CANDOMBLÉ


O candomblé é uma das religiões mais completas que existe, pois temos a consciência da ligação do ser supremo com tudo que ele criou na sua essência pura. Uma religião que nos une com Deus. Para mim, é a comprovação da existência de um ser superior independente do nome que ele será chamado. É a energia pura da natureza, e onde podemos sentir quando louvamos os Orishás e sentimos a presença deles.
- Julio De Logun - dirigente do terreiro Ile Asé Maraketu Logun

A história das religiões afro-brasileiras inclui, necessariamente, o contexto das relações sociais, políticas e econômicas estabelecidas entre os seus principais grupos formadores: negros, brancos e índios.

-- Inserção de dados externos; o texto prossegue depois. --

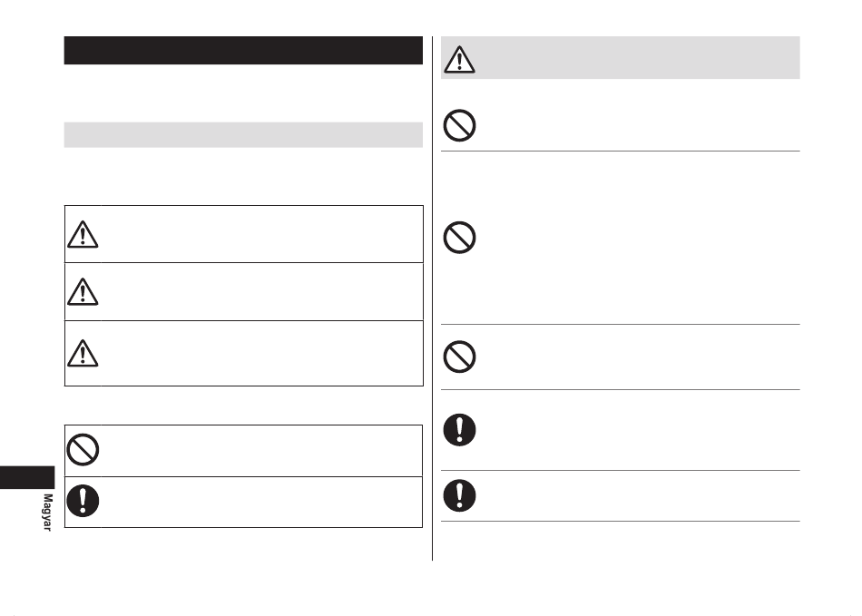862x616 pixels.
Task: Click the warning triangle in the gray banner
Action: [459, 59]
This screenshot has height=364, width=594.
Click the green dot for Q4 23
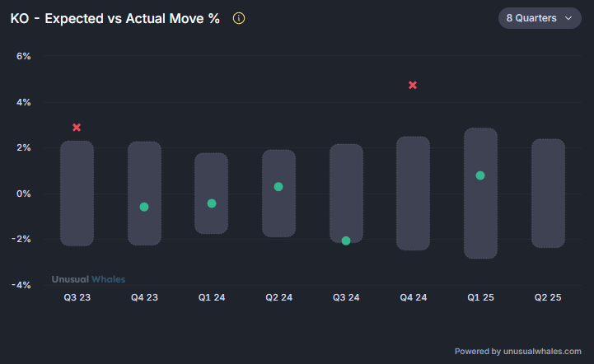pyautogui.click(x=144, y=207)
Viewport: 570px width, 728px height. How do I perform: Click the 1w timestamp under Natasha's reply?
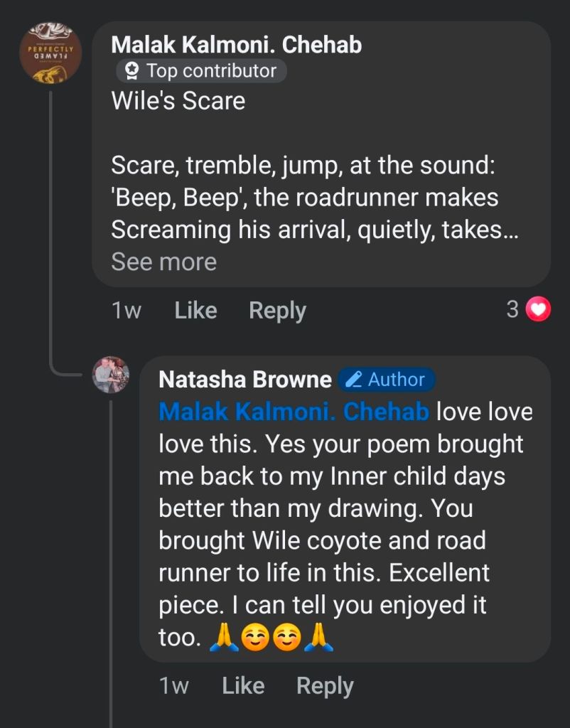point(174,686)
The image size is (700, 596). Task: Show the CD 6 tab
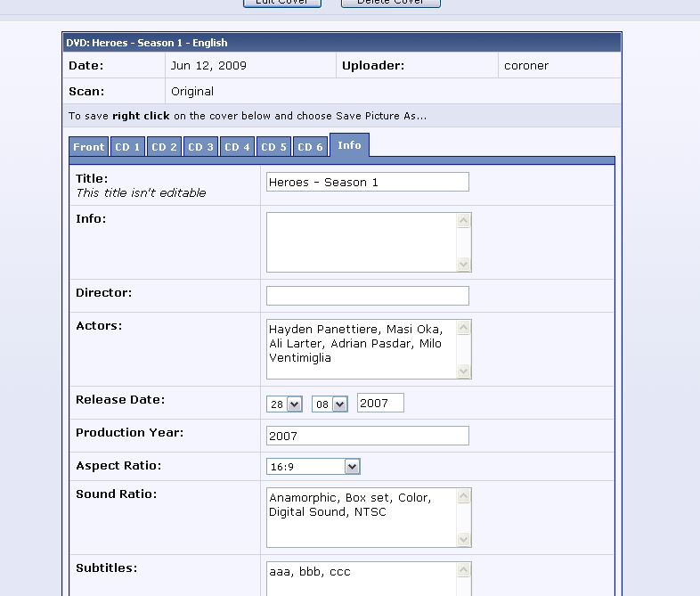[310, 147]
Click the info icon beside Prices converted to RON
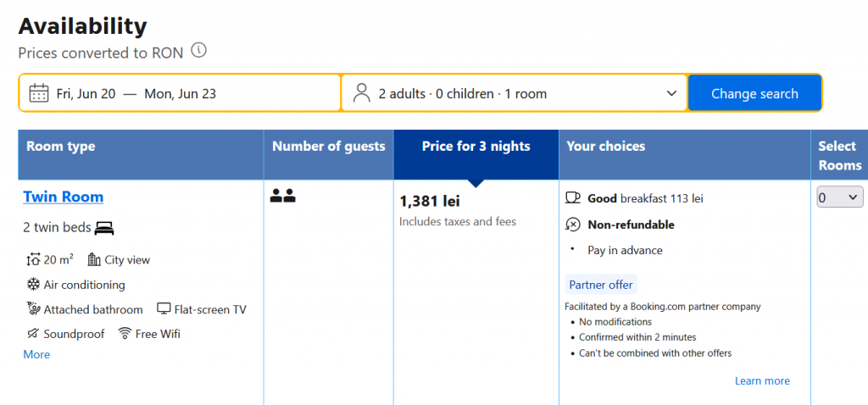Viewport: 868px width, 405px height. [198, 51]
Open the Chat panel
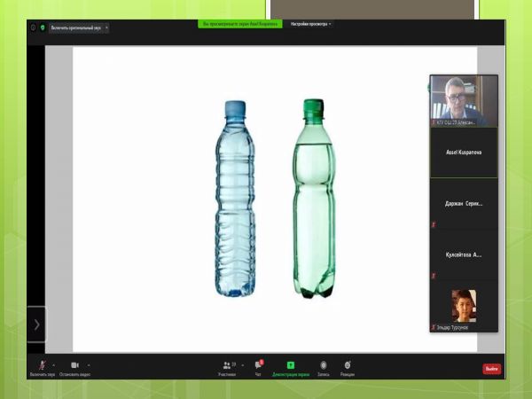This screenshot has width=532, height=399. pos(259,365)
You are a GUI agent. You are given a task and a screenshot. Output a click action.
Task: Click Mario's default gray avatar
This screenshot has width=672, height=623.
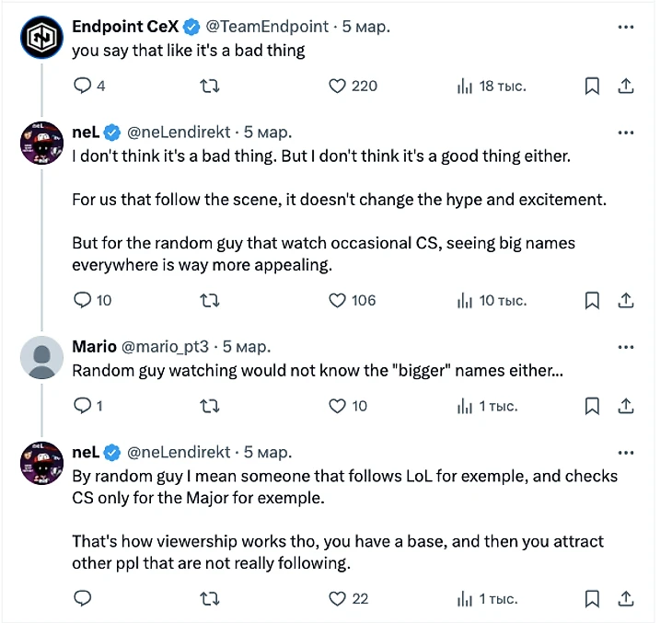point(41,358)
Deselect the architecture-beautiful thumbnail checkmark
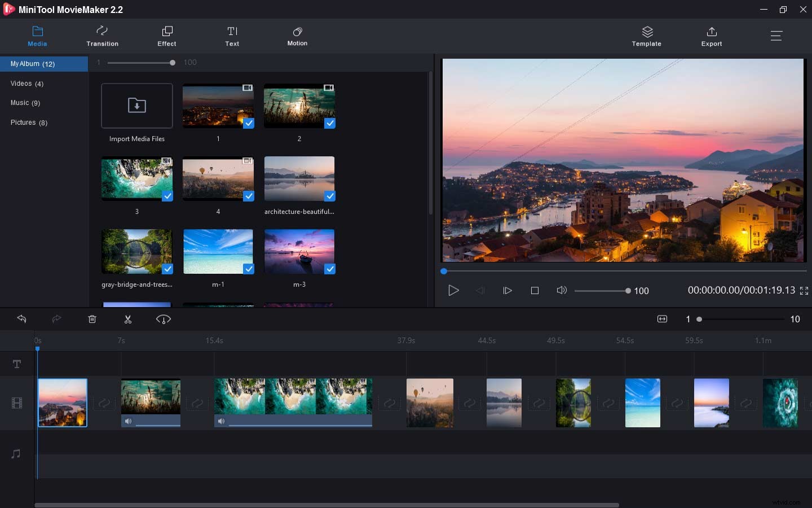This screenshot has height=508, width=812. 330,197
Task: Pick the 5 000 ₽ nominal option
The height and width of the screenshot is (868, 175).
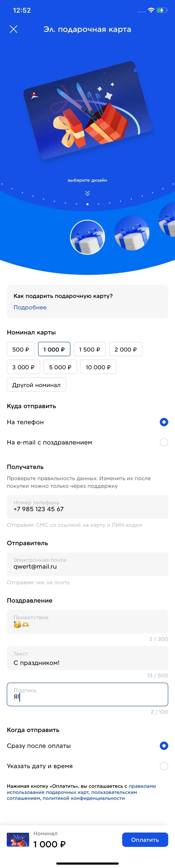Action: point(60,367)
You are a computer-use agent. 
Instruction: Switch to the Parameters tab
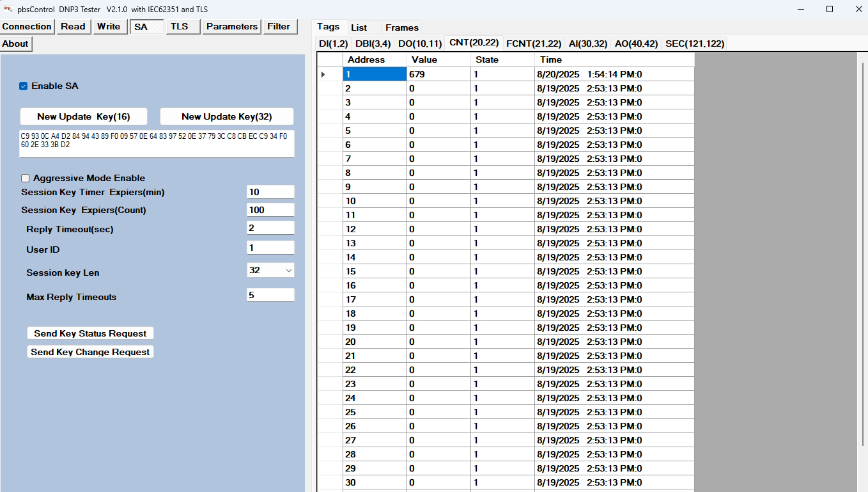[x=231, y=26]
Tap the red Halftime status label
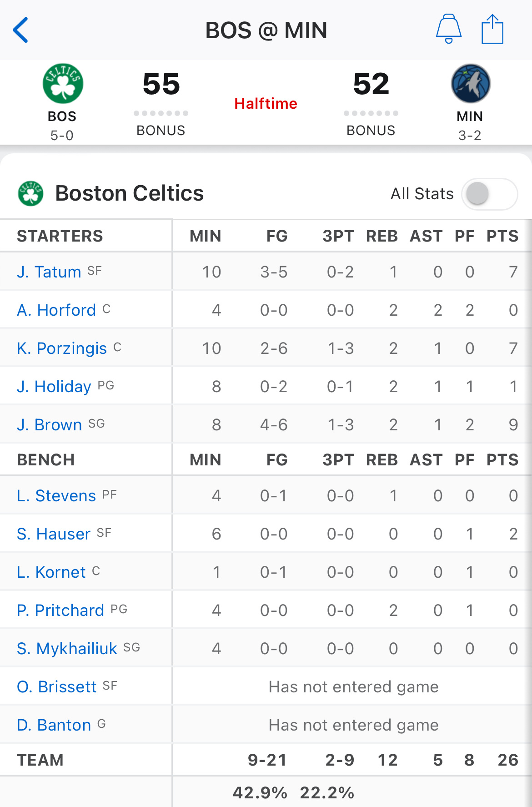This screenshot has height=807, width=532. pyautogui.click(x=266, y=103)
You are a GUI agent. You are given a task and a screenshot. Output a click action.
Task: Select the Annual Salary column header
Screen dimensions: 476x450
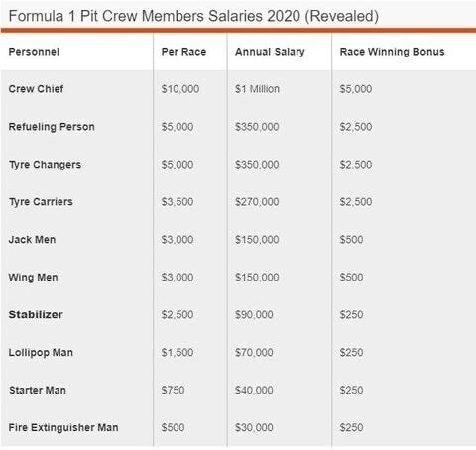click(x=270, y=52)
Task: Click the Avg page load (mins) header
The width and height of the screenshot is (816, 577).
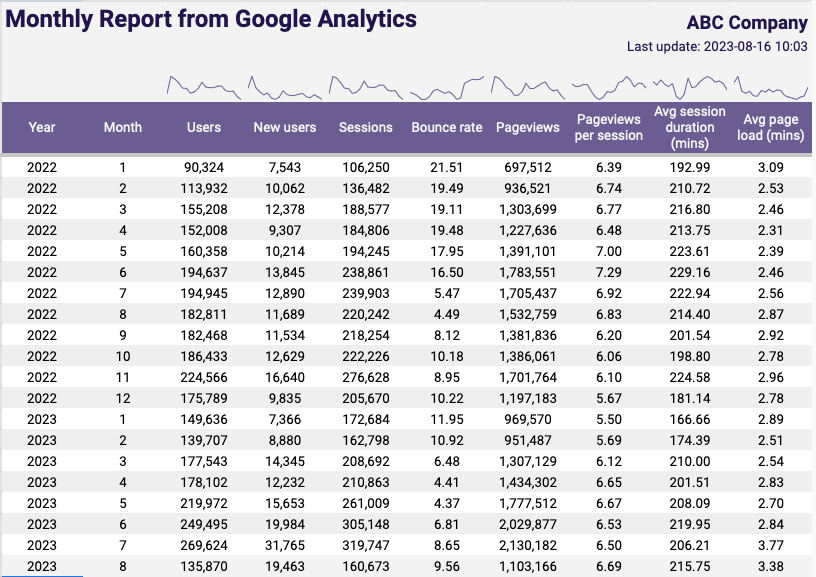Action: (772, 128)
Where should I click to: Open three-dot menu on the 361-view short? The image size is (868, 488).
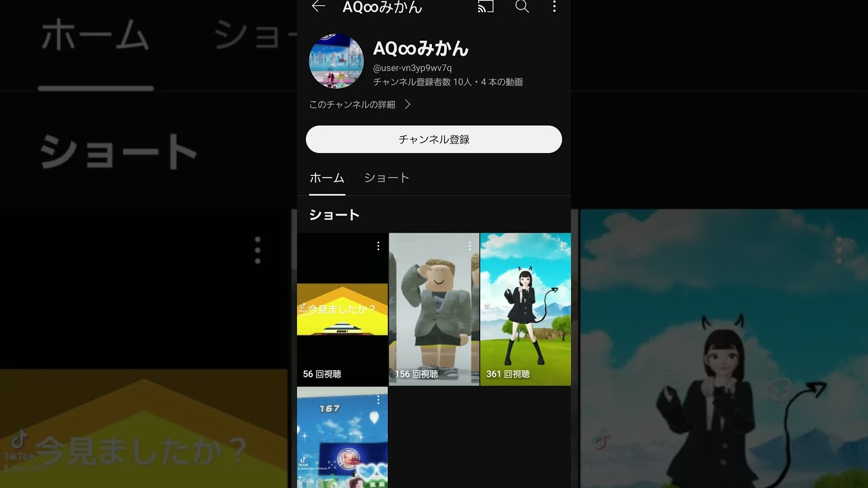click(x=561, y=246)
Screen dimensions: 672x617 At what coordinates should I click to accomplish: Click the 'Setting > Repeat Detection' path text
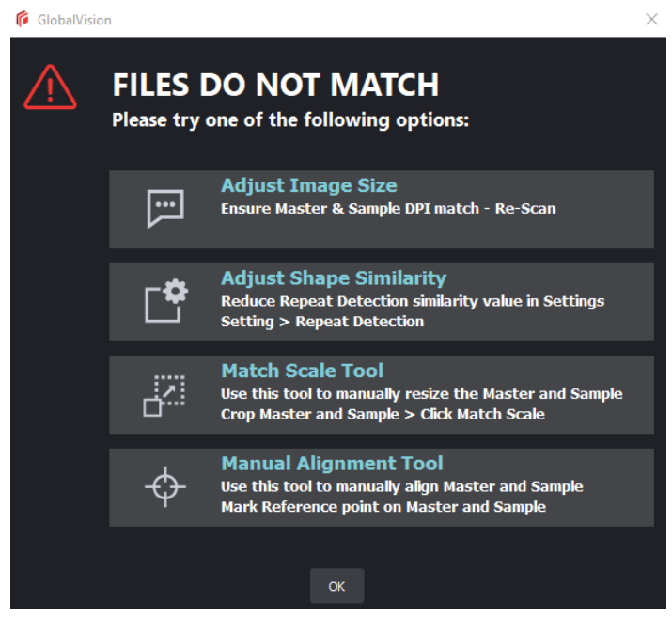[321, 322]
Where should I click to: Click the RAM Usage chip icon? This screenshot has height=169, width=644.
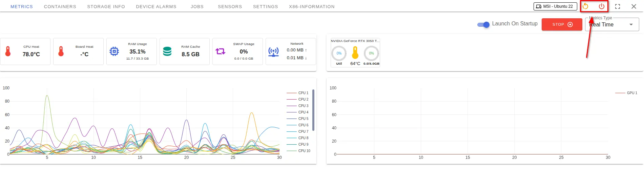click(114, 51)

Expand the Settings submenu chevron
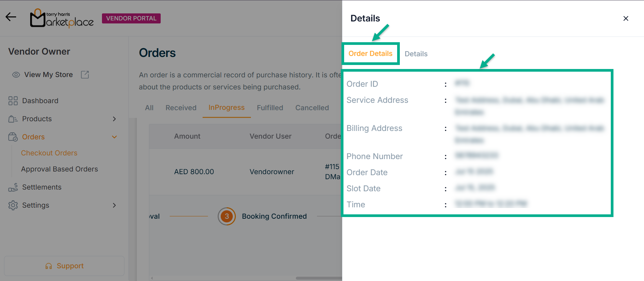click(114, 205)
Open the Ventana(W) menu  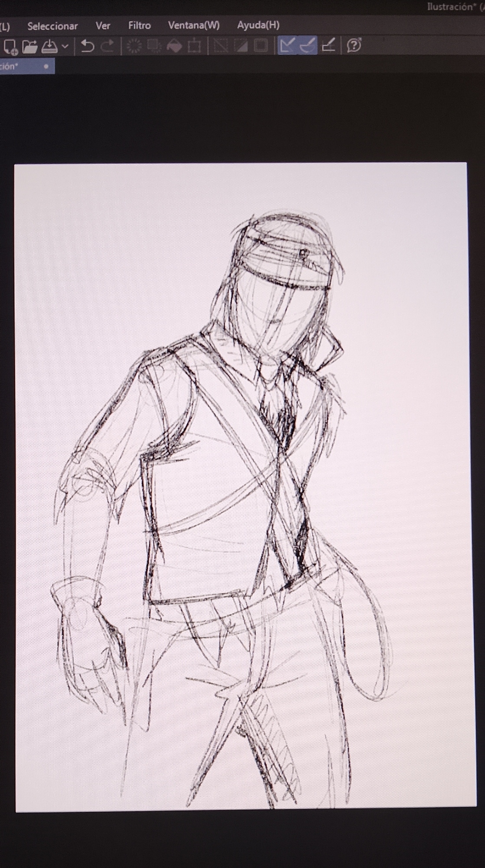tap(193, 26)
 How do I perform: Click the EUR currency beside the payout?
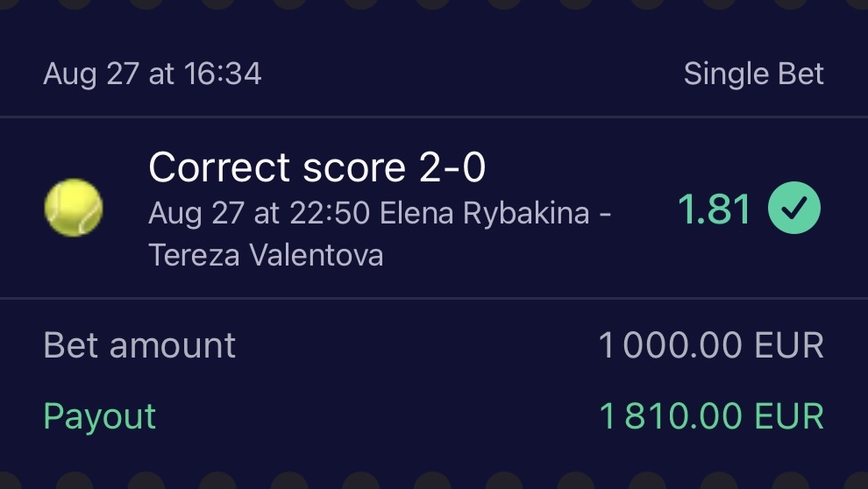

O desenvolvimento do candomblé foi marcado, entre outros fatores, pela necessidade por parte dos grupos negros de reelaborarem sua identidade social e religiosa sob as condições adversas da escravidão e, posteriormente, do desamparo social, tendo como referência as matrizes religiosas de origem africana.

Até o século XVIII, o nome mais frequente para as religiões de origem africana no Brasil parece ter sido o calundu. Este termo seria utilizado para nomear encontros coletivos que envolviam dança, cantos e música acompanhados por instrumentos de percussão, invocação de espíritos, sessão de possessão e cura mágica. Já no candomblé, as diferentes formas de cultuar os deuses – orixás – foram classificadas pelos negros segundo modelos de ritos chamados de nações (angola, congo, jeje, nagô, etc.), numa alusão de que os terreiros possuíam uma identidade grupal ou étnica como nos reinos africanos.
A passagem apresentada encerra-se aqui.